Task to complete:
Ignore the pictures in the data below and set down exactly the lines from its first line through the line containing "billions to creators (78, 574)".

Data for this exercise:
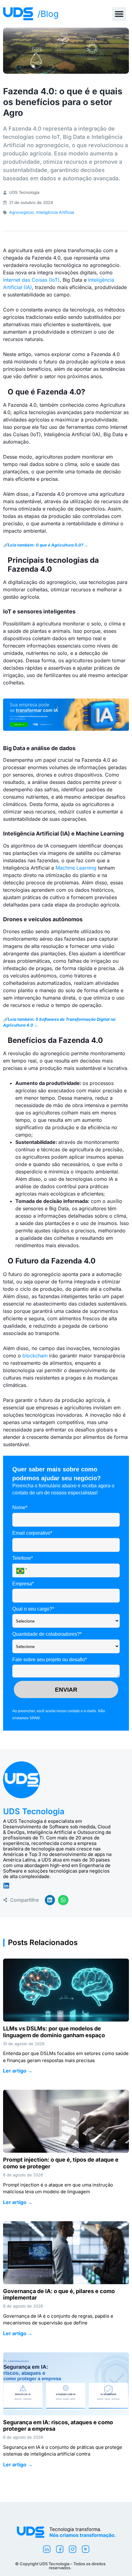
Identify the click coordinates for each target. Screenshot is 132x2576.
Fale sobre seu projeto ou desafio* (49, 1659)
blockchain (35, 1356)
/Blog (48, 14)
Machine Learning (76, 868)
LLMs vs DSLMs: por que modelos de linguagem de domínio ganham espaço (54, 2031)
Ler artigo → (18, 2071)
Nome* (19, 1507)
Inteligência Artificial (55, 212)
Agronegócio (21, 212)
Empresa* (23, 1583)
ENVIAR (66, 1689)
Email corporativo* (32, 1533)
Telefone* (22, 1558)
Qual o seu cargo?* (33, 1608)
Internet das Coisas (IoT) (31, 280)
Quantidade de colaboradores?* (47, 1634)
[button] (119, 14)
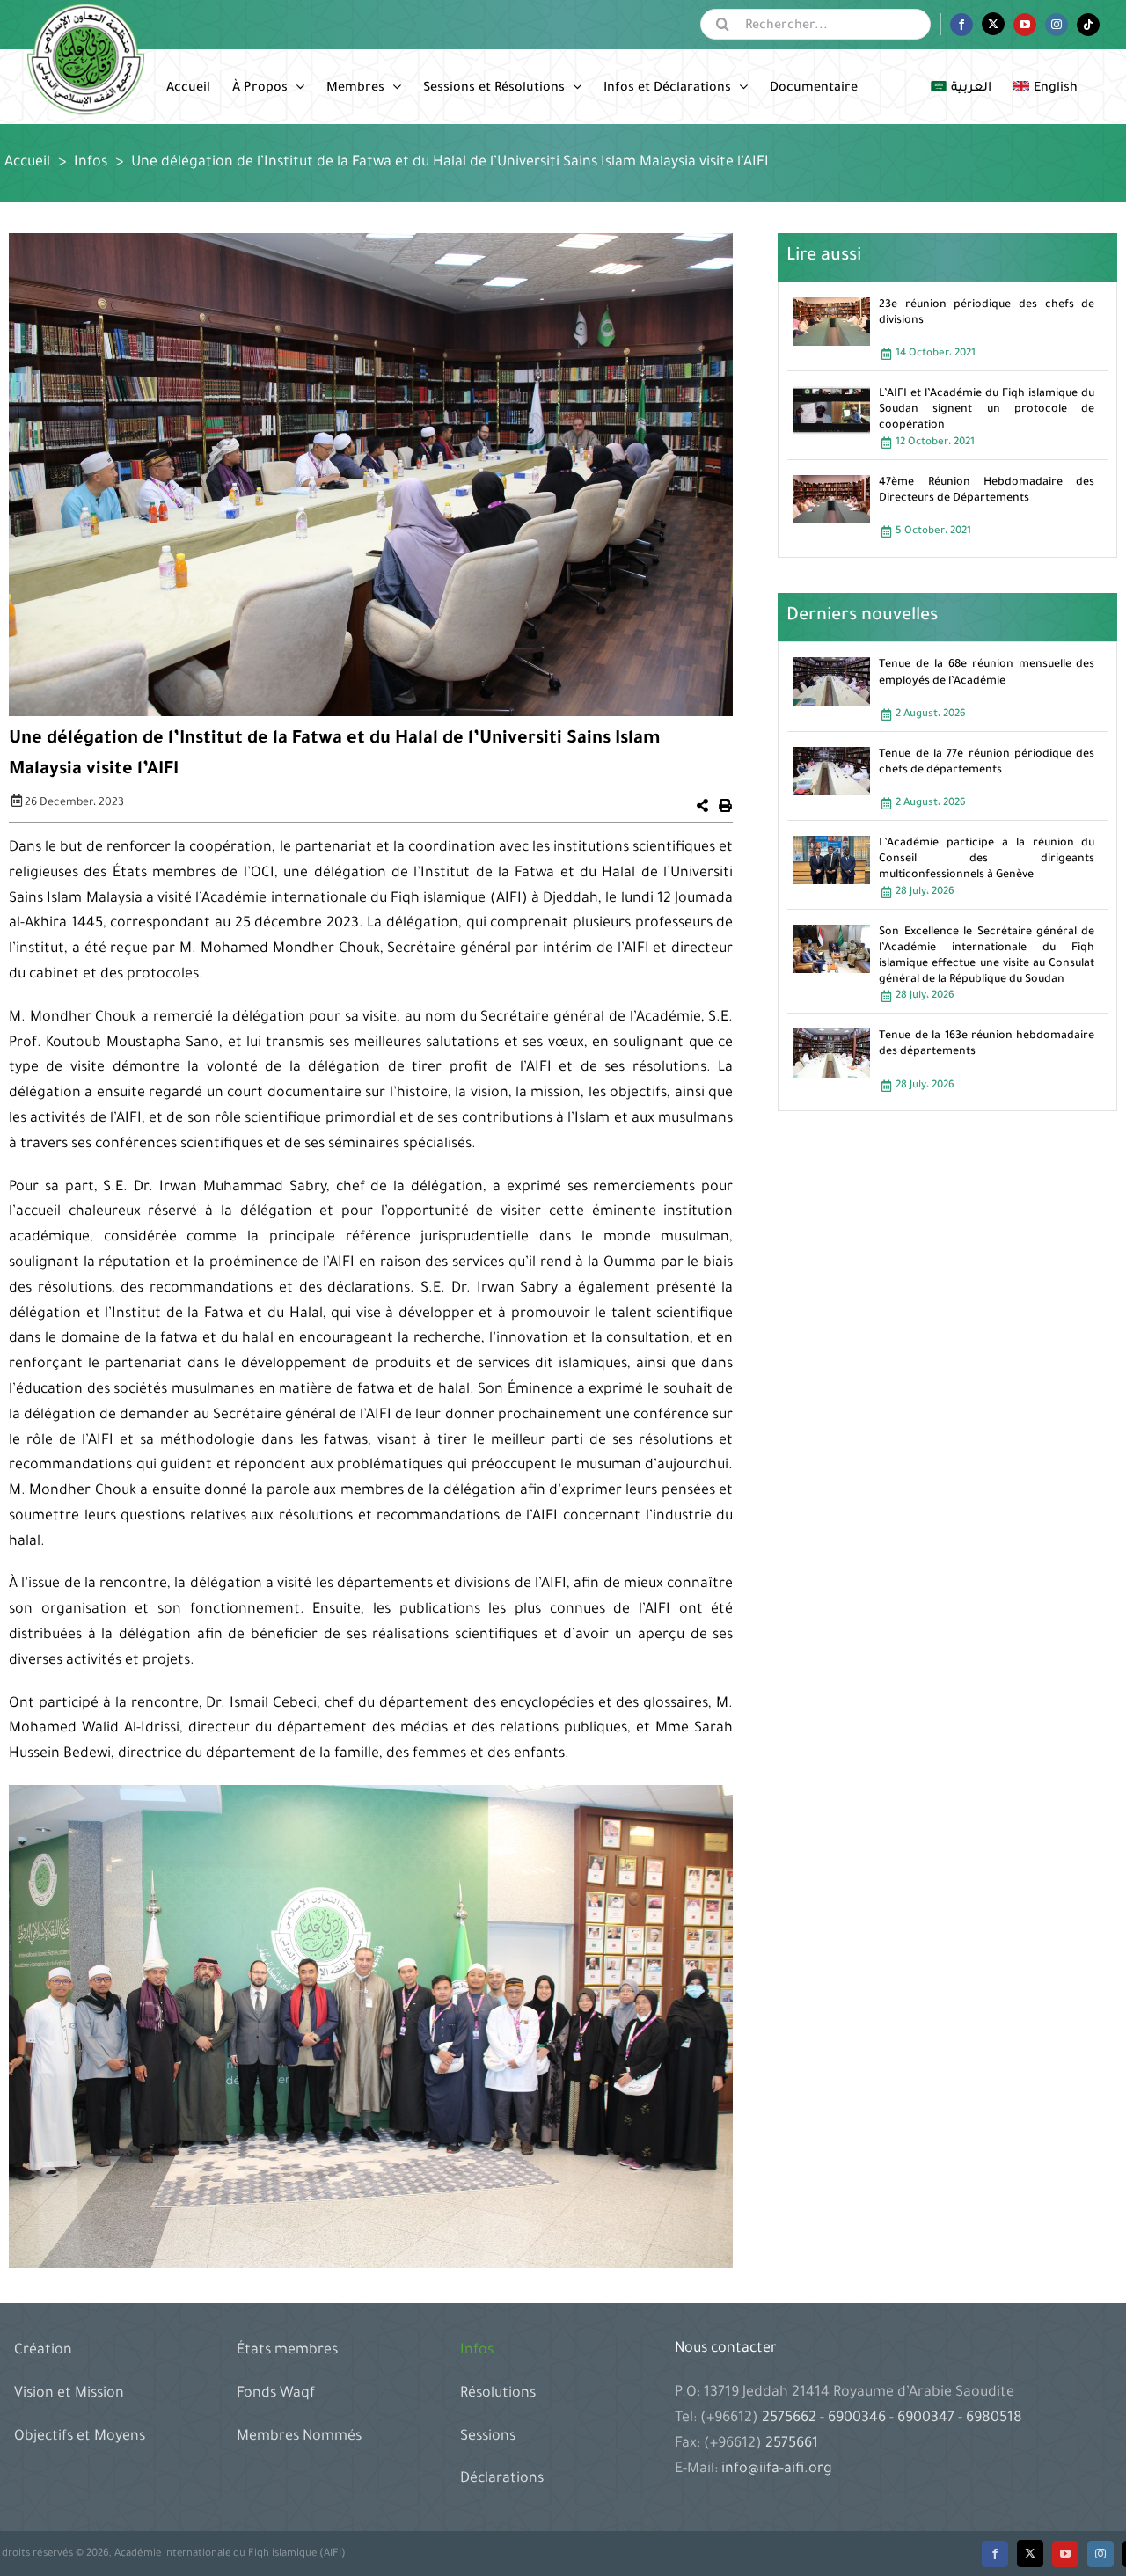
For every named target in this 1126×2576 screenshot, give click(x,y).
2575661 (791, 2444)
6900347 (926, 2418)
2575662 (791, 2418)
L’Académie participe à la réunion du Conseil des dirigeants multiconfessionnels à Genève (986, 860)
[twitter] (1030, 2553)
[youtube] (1065, 2554)
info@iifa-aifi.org (776, 2469)
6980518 (992, 2418)
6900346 (856, 2418)
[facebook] (995, 2554)
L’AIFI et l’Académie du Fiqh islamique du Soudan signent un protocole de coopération (986, 410)
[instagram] (1100, 2554)
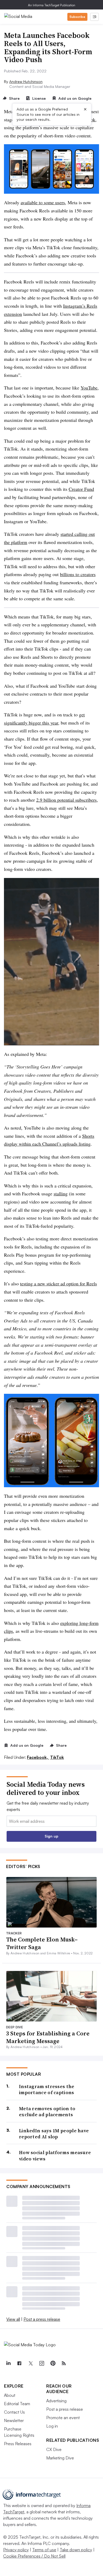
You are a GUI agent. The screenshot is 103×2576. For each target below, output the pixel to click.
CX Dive (54, 2449)
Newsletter (14, 2420)
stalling (61, 1193)
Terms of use (44, 2549)
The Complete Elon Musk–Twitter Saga (42, 1943)
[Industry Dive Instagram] (41, 2363)
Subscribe (77, 17)
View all (13, 2319)
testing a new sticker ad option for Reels (58, 1283)
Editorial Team (17, 2403)
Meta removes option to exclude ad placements (47, 2111)
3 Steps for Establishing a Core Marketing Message (48, 2037)
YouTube (89, 388)
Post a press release (42, 2319)
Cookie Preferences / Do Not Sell (34, 2556)
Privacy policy (16, 2549)
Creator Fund (81, 489)
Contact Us (14, 2412)
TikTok (57, 1757)
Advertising (56, 2400)
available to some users (43, 202)
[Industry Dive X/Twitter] (30, 2363)
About (9, 2395)
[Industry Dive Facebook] (19, 2363)
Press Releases (17, 2443)
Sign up (51, 1836)
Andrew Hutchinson (26, 81)
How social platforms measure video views (55, 2155)
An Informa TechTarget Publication (51, 5)
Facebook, (38, 1757)
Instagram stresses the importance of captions (46, 2089)
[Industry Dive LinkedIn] (8, 2363)
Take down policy (76, 2549)
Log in (52, 2426)
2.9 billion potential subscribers (66, 800)
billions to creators (78, 574)
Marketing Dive (60, 2457)
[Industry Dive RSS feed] (63, 2363)
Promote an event (63, 2417)
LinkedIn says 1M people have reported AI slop (54, 2134)
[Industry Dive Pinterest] (52, 2363)
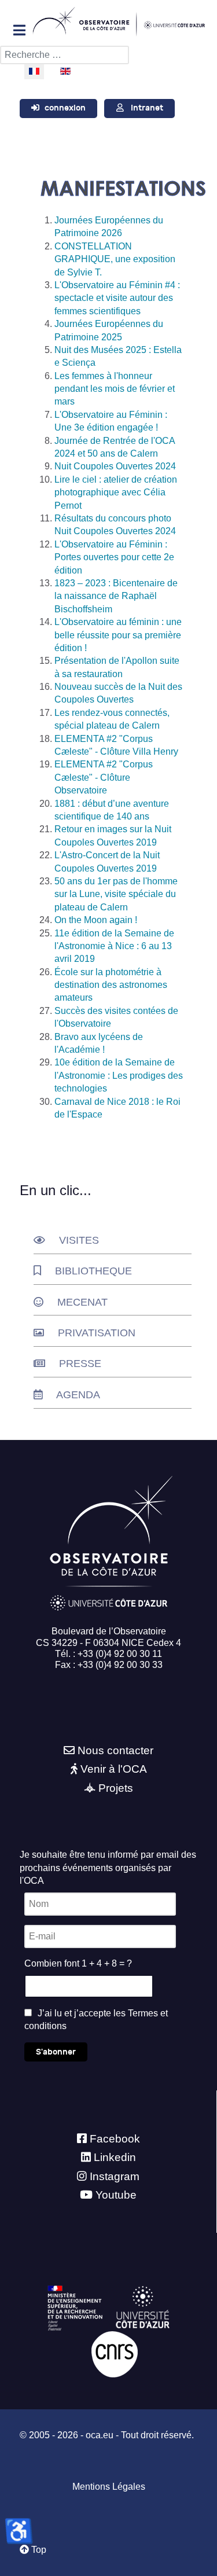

Solved problem:
Identify the click coordinates for each target. Screenshot is 132x2576.
Fale sobre seu projeto ou desafio* (49, 1659)
blockchain (35, 1356)
/Blog (48, 14)
Machine Learning (76, 868)
LLMs vs DSLMs: por que modelos de linguagem de domínio ganham espaço (54, 2031)
Ler artigo → (18, 2071)
Nome* (19, 1507)
Inteligência Artificial (55, 212)
Agronegócio (21, 212)
Empresa* (23, 1583)
ENVIAR (66, 1689)
Email corporativo* (32, 1533)
Telefone* (22, 1558)
Qual o seu cargo?* (33, 1608)
Internet das Coisas (IoT) (31, 280)
Quantidade de colaboradores?* (47, 1634)
[button] (119, 14)
For every named target in this 1126×2576 screenshot, give click(x,y).
2575661 (791, 2444)
6900347 (926, 2418)
2575662 (791, 2418)
L’Académie participe à la réunion du Conseil des dirigeants multiconfessionnels à Genève (986, 860)
[twitter] (1030, 2553)
[youtube] (1065, 2554)
info@iifa-aifi.org (776, 2469)
6980518 (992, 2418)
6900346 (856, 2418)
[facebook] (995, 2554)
L’AIFI et l’Académie du Fiqh islamique du Soudan signent un protocole de coopération (986, 410)
[instagram] (1100, 2554)
You are a GUI agent. The screenshot is 103×2576. For each target below, output the pixel to click.
CX Dive (54, 2449)
Newsletter (14, 2420)
stalling (61, 1193)
Terms of use (44, 2549)
The Complete Elon Musk–Twitter Saga (42, 1943)
[Industry Dive Instagram] (41, 2363)
Subscribe (77, 17)
View all (13, 2319)
testing a new sticker ad option for Reels (58, 1283)
Editorial Team (17, 2403)
Meta removes option to exclude ad placements (47, 2111)
3 Steps for Establishing a Core Marketing Message (48, 2037)
YouTube (89, 388)
Post a press release (42, 2319)
Cookie Preferences / Do Not Sell (34, 2556)
Privacy policy (16, 2549)
Creator Fund (81, 489)
Contact Us (14, 2412)
TikTok (57, 1757)
Advertising (56, 2400)
available to some users (43, 202)
[Industry Dive X/Twitter] (30, 2363)
About (9, 2395)
[Industry Dive Facebook] (19, 2363)
Press Releases (17, 2443)
Sign up (51, 1836)
Andrew Hutchinson (26, 81)
How social platforms measure video views (55, 2155)
An Informa TechTarget Publication (51, 5)
Facebook, (38, 1757)
Instagram stresses the importance of captions (46, 2089)
[Industry Dive LinkedIn] (8, 2363)
Take down policy (76, 2549)
Log in (52, 2426)
2.9 billion potential subscribers (66, 800)
billions to creators (78, 574)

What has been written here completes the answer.